Living with sickle-cell anemia (SCA) is tough. Those who have it often endure intense pain, swollen hands and feet, multiple infections, altered growth patterns and even problems with eyesight. Treating it often means numerous hospital visits and multiple medications for a score of symptoms all of which the patient has to record to stay on top of his or her condition. But written notes — hastily scribbled and easily lost — can be unreliable and this can put the patient at risk. Now a mobile app, designed by researchers at Imperial College London (ICL), can help sickle-cell anemia patients keep a record of their condition a lot more simply and efficiently.
As reported by Dalmeet Chawla at ICL, the free app — called SiKL — allows the patient to maintain an ongoing record of his or her condition. Sufferers can record their appointments and checkups, as well as when and for how long they experience bouts of pain (known as "crises") for which they may receive treatment at home or in hospital.
They can also keep track of the multiple medications that must be taken at different points throughout the day, any antibiotics needed to combat infection, their level of hydration, the blood tests and transfusions that help fight the symptoms of SCA, as well as factor in things like exposure to excessive heat and cold that can adversely affect them.
The app was developed at ICL by Dr. Kit Huckvale, whose doctoral research set out to "consider the scope for smartphone and other handheld device software (apps) in supporting the care of long-term conditions." As we reported last year, the scope for medical diagnosis and treatment via cell phones is of increasing interest to scientists.
Sickle-cell anemia is a disease of the blood. The majority of blood is made up of red blood cells (also known as erythrocytes) that contain the hemoglobin that transports oxygen around the body.
These cells tend to live around 120 days before the body replaces them. In healthy blood, the cells are round — almost donut-shaped — and are flexible enough to pass easily through the body's arteries, veins and capillaries. Sickle-cell anemia produces red blood cells that contain "hemoglobin S." This makes them stiff and sticky and creates crescent moon-shaped cells that cause blockages.
For the patient, it is these obstructions that can mean pain, infection and organ damage.

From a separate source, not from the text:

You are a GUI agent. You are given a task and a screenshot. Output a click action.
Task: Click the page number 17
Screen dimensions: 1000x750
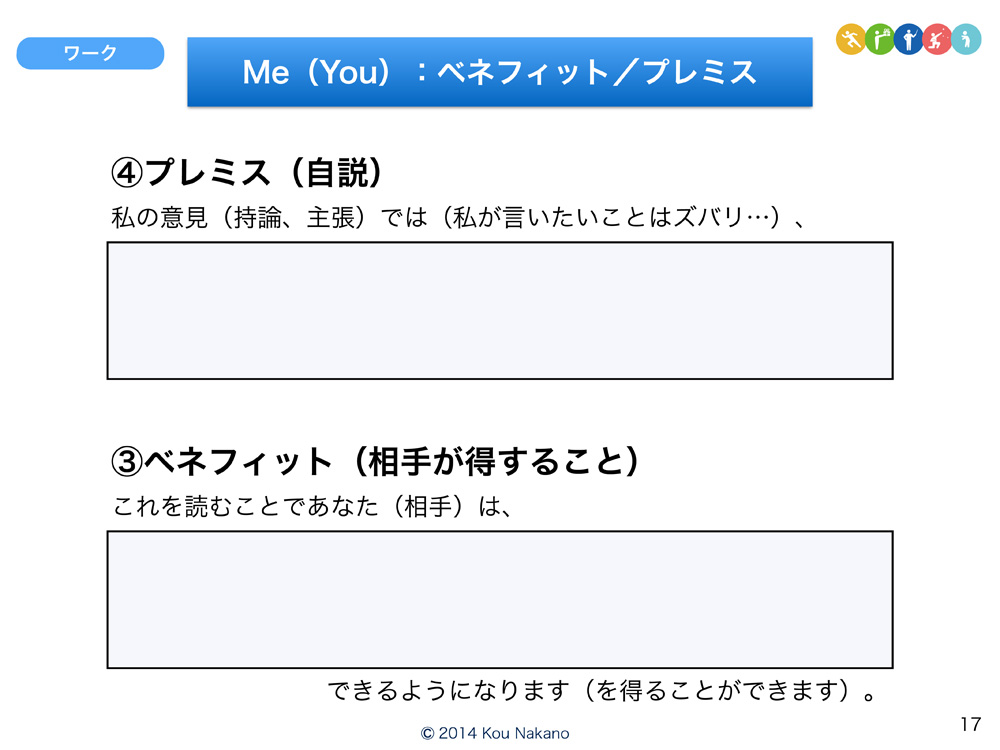coord(971,724)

In addition, the red blood cells of an SCA patient last less than three weeks, meaning the body struggles to replace them with new cells.
Though the disease is widespread, it mainly affects people of African, Middle Eastern or eastern Mediterranean descent. According to the Sickle Cell Disease Association of America (SCDAA), more than 70,000 people in the U.S. have SCA and another 1000 are born every year. This, though, is just the number who have the disease — the National Heart, Lung and Blood Institute (NHLBI), puts the number of genetic carriers of the illness — those with the potential to pass it on to their children have "sickle cell trait" — at around 2 million.
Dr. Huckvale suggests that the app could help in developing countries, where sickle-cell anemia is more common and where rigorous record keeping is therefore of utmost importance. “The app is available globally right now, so anyone who has an interest could pick it up and use it,” he says.
"The disease is less common in developed countries," says Chawla, which means those in the healthcare professions can be less aware of it. Organizations like the SCDAA and the NHBLI attempt to redress this problem through public education and advocacy. The SCDAA says it continues to work with "congressional champions to authorize and fund a number of national SCD legislative programs. These programs provide support for patients suffering from SCD, while encouraging enhanced research intended to identify next-generation treatments and a cure for SCD." National Sickle Cell Advocacy Day is being held on April 15 and 16. This year’s Sickle Cell Awareness Day, meanwhile, is on June 19.
The Mayo Clinic advises that, although people who develop the condition are usually diagnosed in early childhood, those with any family history of SCA and those in the groups at risk should keep an eye out for symptoms. It is important that they see a doctor right away if they notice unexplained episodes of severe pain, swelling in the hands, feet or abdomen, fever, pale skin or nail beds, yellow tint to the skin or whites of the eyes or any signs or symptoms of stroke.
Huckvale suggests that even though the prospects for sharing information are huge, the app is quite safe in terms of privacy. “At the moment, everything that you put on the app stays on that person’s device and we were very clear from the start that although there might be uses in having the data connected and synced to the cloud, it opened up some risks that we didn’t feel comfortable about.”
Huckvale and the team of researchers and clinicians he worked with at ICL have great hopes for the app. Though doctors are indispensible, for people who suffer from chronic conditions like SCA, self regulation and treatment is still vitally important if they are to live lives as close as possible to "normal." The convenient nature of cell phones clearly still has enormous potential to further aid and assist those in the greatest need. From the reviews it's getting in the store, the app is clearly doing its job.